Victorian Theatre and the Art of the Themed Bar

Mr Fogg's Tavern is a bar in London at 58 St Martin's Lane, with a price tier of 3 and a smart casual dress code. At one end of that spectrum you have technically rigorous programmes that happen to have a concept bolted on; at the other, you have venues where the costume is the product. Mr Fogg's Tavern, at 58 St Martin's Lane in Covent Garden, has always aimed at something between those poles: a genuine investment in Jules Verne-era atmosphere matched with a drinks programme designed to carry the theme without being consumed by it.

The location matters more than it might first appear. St Martin's Lane sits in the corridor between the West End theatre district and the denser bar culture of Soho, which means the venue draws two distinct crowds: pre-theatre drinkers on a schedule, and an evening crowd that has already seen the show and wants somewhere with character. That dual function shapes the pacing of service and the structure of the menu in ways that distinguish it from the city's more single-purpose cocktail destinations.
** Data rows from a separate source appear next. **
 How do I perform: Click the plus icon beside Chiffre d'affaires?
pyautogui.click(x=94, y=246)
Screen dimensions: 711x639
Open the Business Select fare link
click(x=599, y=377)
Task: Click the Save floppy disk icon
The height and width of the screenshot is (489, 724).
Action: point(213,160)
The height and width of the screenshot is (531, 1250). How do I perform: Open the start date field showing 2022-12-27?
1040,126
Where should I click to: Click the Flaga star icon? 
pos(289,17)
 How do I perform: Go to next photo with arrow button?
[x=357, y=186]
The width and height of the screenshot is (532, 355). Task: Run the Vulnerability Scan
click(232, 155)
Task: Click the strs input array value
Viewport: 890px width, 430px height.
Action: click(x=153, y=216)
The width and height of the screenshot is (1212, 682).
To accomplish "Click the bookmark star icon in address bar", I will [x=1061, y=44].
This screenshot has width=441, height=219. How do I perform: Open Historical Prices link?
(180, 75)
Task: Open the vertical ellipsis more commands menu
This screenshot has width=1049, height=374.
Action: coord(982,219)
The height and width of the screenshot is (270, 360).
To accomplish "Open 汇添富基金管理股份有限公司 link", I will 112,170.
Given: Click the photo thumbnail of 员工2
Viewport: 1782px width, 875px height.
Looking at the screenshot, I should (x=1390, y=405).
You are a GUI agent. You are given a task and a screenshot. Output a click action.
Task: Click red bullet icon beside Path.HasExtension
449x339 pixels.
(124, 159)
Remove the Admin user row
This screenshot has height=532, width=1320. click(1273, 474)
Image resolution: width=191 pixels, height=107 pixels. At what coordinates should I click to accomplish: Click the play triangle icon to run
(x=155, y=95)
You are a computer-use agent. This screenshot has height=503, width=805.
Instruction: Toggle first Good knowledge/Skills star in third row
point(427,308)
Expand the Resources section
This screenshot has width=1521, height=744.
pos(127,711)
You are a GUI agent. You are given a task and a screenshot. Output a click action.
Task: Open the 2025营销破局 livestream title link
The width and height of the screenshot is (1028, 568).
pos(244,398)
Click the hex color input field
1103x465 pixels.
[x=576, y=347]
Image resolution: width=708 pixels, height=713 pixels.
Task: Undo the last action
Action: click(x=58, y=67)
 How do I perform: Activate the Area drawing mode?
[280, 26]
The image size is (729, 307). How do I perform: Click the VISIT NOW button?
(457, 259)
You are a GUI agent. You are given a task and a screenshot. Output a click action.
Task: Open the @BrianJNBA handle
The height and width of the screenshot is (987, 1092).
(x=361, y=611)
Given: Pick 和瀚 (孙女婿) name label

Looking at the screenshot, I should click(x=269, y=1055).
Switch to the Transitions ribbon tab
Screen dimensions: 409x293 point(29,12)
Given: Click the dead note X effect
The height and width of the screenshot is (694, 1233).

What the Menu Architecture Tells You

The drinks list at a themed bar is often where the concept either justifies itself or collapses into kitsch. The stronger themed venues in London, Nightjar in Shoreditch, with its era-divided menu, or the more conceptually rigorous approach at 69 Colebrooke Row in Islington, use menu structure as a form of editorial, organising drinks around a logic that teaches the drinker something about the concept. Mr Fogg's Tavern follows a comparable instinct: the menu is organised around the conceit of global travel, with sections that map loosely onto the territories Phileas Fogg passes through in the source novel.

That structure does meaningful work. It gives the bartender a framework for making ingredient decisions, regional spirits, botanicals associated with particular trade routes, colonial-era recipes that carry historical weight, and it gives the drinker a way into the list that doesn't require prior cocktail knowledge. The menu becomes a navigational device, which is a smarter piece of design than it looks. The risk is always that the theme overwhelms the drink; the test of whether a venue like this has got the balance right is whether a well-made cocktail could survive having its name changed to something mundane. At Mr Fogg's Tavern, the evidence suggests the liquid is taken seriously enough to pass that test.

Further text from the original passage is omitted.